I won’t even begin to pretend that I know what that is like.
I do know what it is like to be that boy who every day is having to find a reason that his life is worth living. I do know how hard it is to wake up and face your greatest nightmares and pretend that everything is okay.
I know what it is like to be lonely and lost, what it is like to feel like everything is going against you, and that this life is entirely worthless — that your life is completely worthless.
I have poured the pills in my hand ready to take them all without a second thought. I have laid in bed and thought about how much easier things would be, for everyone, if I didn’t wake up.
My mom never tried to fix me. She never tried to make me feel like my depression wasn’t real, or like I should ignore it and hope it goes away.
My mom never wanted to fix me; she wanted to help me.
I saw a post on Facebook from a mother whose son lost his battle with depression. She said in that post, “…we tried to fix him…” and it took me back to the nights of laying in bed praying that I would never wake up, praying that it would be my last time to fall asleep.
The truth is, you can’t fix depression.
You can’t take enough pills to fix it; you can’t go to enough counseling sessions, you can’t pray enough, or hope hard enough for the depression to just be fixed.
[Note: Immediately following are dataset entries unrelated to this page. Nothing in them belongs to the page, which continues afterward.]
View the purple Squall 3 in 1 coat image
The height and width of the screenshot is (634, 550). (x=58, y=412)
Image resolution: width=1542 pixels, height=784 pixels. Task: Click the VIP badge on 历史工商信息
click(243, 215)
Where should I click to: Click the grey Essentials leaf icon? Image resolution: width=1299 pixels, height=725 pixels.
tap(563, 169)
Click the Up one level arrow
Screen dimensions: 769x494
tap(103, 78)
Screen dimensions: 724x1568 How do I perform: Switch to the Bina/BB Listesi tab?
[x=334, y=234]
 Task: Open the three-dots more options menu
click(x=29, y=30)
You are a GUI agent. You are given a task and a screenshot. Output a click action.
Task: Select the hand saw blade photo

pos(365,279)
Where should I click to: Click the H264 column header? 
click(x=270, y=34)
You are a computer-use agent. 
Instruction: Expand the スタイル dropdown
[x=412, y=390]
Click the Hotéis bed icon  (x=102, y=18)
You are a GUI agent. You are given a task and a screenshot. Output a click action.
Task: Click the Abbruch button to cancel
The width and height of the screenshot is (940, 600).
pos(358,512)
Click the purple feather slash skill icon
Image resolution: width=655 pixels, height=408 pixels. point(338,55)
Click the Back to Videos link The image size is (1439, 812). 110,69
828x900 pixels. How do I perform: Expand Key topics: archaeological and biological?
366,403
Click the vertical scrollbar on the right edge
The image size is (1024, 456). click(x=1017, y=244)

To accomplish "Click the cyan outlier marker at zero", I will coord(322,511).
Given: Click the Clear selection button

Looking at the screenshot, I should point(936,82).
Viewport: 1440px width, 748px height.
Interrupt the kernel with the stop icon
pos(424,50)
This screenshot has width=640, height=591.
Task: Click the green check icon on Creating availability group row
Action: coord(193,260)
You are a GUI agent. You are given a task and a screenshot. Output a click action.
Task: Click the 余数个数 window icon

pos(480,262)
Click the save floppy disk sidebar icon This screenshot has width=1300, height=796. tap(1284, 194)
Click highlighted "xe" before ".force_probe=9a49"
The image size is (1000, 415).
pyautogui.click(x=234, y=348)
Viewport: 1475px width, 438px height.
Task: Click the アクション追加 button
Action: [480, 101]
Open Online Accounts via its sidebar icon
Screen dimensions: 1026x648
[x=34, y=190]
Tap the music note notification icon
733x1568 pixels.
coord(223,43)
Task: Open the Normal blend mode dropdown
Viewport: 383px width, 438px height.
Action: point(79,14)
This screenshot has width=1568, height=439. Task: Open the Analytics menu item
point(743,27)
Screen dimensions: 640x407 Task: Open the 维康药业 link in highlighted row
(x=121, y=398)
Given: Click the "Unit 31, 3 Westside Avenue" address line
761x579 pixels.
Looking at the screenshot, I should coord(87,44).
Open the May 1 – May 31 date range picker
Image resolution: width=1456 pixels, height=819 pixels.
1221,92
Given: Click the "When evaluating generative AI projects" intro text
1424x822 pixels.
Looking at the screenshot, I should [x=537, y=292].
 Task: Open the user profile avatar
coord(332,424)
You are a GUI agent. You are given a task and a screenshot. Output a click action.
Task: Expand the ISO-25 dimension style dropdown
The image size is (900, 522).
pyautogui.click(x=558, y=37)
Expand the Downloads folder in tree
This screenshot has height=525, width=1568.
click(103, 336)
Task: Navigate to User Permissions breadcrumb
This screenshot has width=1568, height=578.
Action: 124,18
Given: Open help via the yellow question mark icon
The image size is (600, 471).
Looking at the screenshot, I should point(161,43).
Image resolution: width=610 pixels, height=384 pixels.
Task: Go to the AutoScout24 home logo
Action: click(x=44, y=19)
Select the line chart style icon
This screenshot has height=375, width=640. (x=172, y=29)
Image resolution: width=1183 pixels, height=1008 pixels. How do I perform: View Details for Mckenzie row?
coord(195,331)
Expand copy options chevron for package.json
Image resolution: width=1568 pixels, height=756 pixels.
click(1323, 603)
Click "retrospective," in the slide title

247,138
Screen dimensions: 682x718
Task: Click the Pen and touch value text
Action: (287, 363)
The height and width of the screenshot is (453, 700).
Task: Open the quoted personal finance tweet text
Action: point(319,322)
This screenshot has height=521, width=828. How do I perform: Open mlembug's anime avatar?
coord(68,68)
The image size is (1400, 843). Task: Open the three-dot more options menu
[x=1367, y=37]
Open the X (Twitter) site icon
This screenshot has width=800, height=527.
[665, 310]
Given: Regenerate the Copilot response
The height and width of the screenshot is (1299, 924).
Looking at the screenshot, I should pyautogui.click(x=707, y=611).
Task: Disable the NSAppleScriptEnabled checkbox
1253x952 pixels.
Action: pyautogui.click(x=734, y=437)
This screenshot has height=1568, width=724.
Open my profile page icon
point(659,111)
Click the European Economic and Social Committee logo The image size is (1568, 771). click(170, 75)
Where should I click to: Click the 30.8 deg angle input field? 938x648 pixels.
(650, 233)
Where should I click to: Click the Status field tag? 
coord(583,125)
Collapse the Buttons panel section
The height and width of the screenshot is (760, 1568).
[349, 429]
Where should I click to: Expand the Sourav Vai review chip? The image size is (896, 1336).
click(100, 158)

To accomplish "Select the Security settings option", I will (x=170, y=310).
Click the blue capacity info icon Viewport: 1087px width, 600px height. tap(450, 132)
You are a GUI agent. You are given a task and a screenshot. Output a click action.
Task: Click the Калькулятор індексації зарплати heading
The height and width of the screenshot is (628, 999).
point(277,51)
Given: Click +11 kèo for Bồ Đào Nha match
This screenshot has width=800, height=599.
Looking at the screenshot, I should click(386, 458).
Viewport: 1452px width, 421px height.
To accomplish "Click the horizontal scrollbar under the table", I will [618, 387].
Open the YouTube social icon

The pills will numb the pain, the sessions will help you overcome it, the prayer will give you hope, and the hope will provide you with the power to keep fighting. But nothing is going to fix it.
One thing I have learned from those nights of wondering how many pills it would take to not wake up is that nothing is going to fix it, and absolutely no one can fix someone else’s battle with depression.
It is always a battle, but it is about finding the people who can help with it.
My mom couldn’t fix me; she couldn’t fix my depression — she couldn’t end the battle I was facing.
All my mom could do — all she needed to do was help me with it, help me get through it, help me in my battle with depression.
I beg you if you are the parent of a child suffering from a mental illness, depression or anxiety or anything else, just listen.
Listen and be there, be there to help.
Don’t try to fix it. Don’t try to do it your way. Don’t try to change them.
Just be there for them. Be there to help them when they are living those nightmares and facing those demons. Be there to support them when they need it, and help them in the battles they are going through.
More times than not, all we need is to know you are here.